Excerpt from a dataset:
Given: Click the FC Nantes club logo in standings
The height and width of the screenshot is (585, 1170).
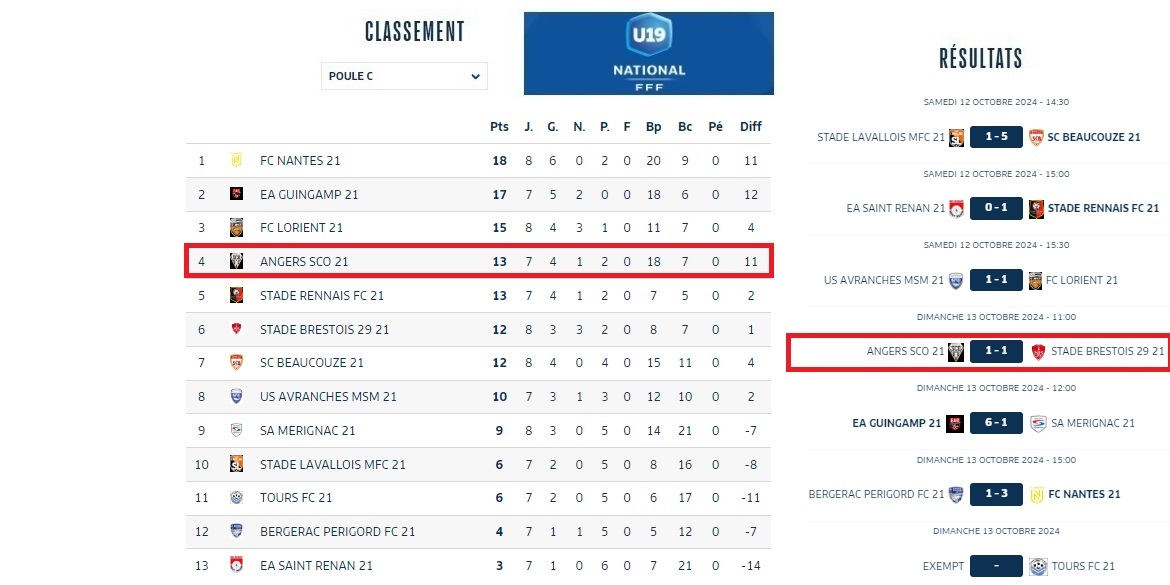Looking at the screenshot, I should 237,160.
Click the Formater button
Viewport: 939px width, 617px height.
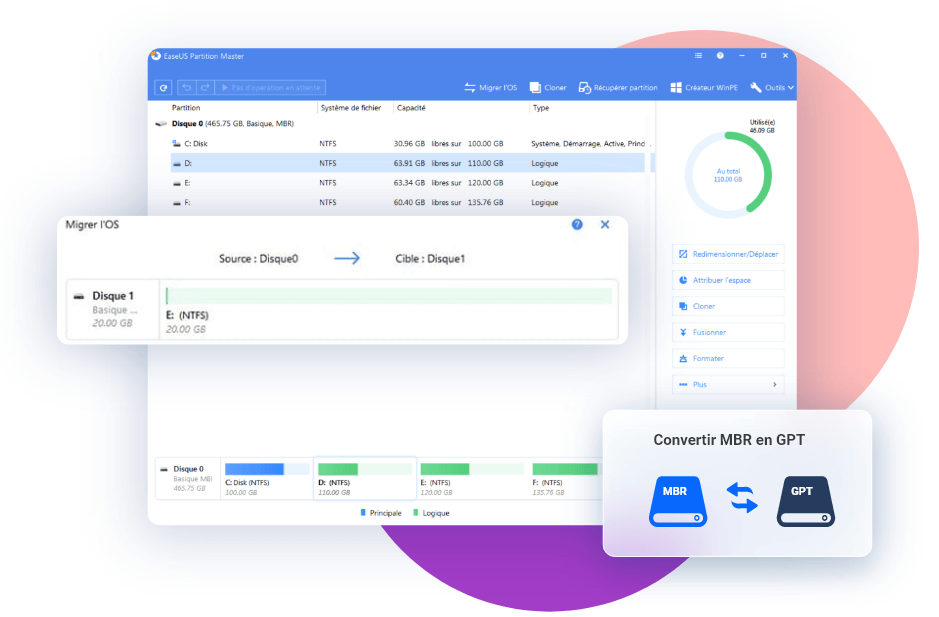(728, 358)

**Exercise prompt:** Format the data above as a Markdown table with the columns "n" and "Line", giving each non-blank line its own numbered row and leaving the pictures out.

**Finished task:**
| n | Line |
|---|---|
| 1 | Given: Click the FC Nantes club logo in standings |
| 2 | The height and width of the screenshot is (585, 1170). |
| 3 | Looking at the screenshot, I should 237,160. |
| 4 | Click the Formater button |
| 5 | Viewport: 939px width, 617px height. |
| 6 | (728, 358) |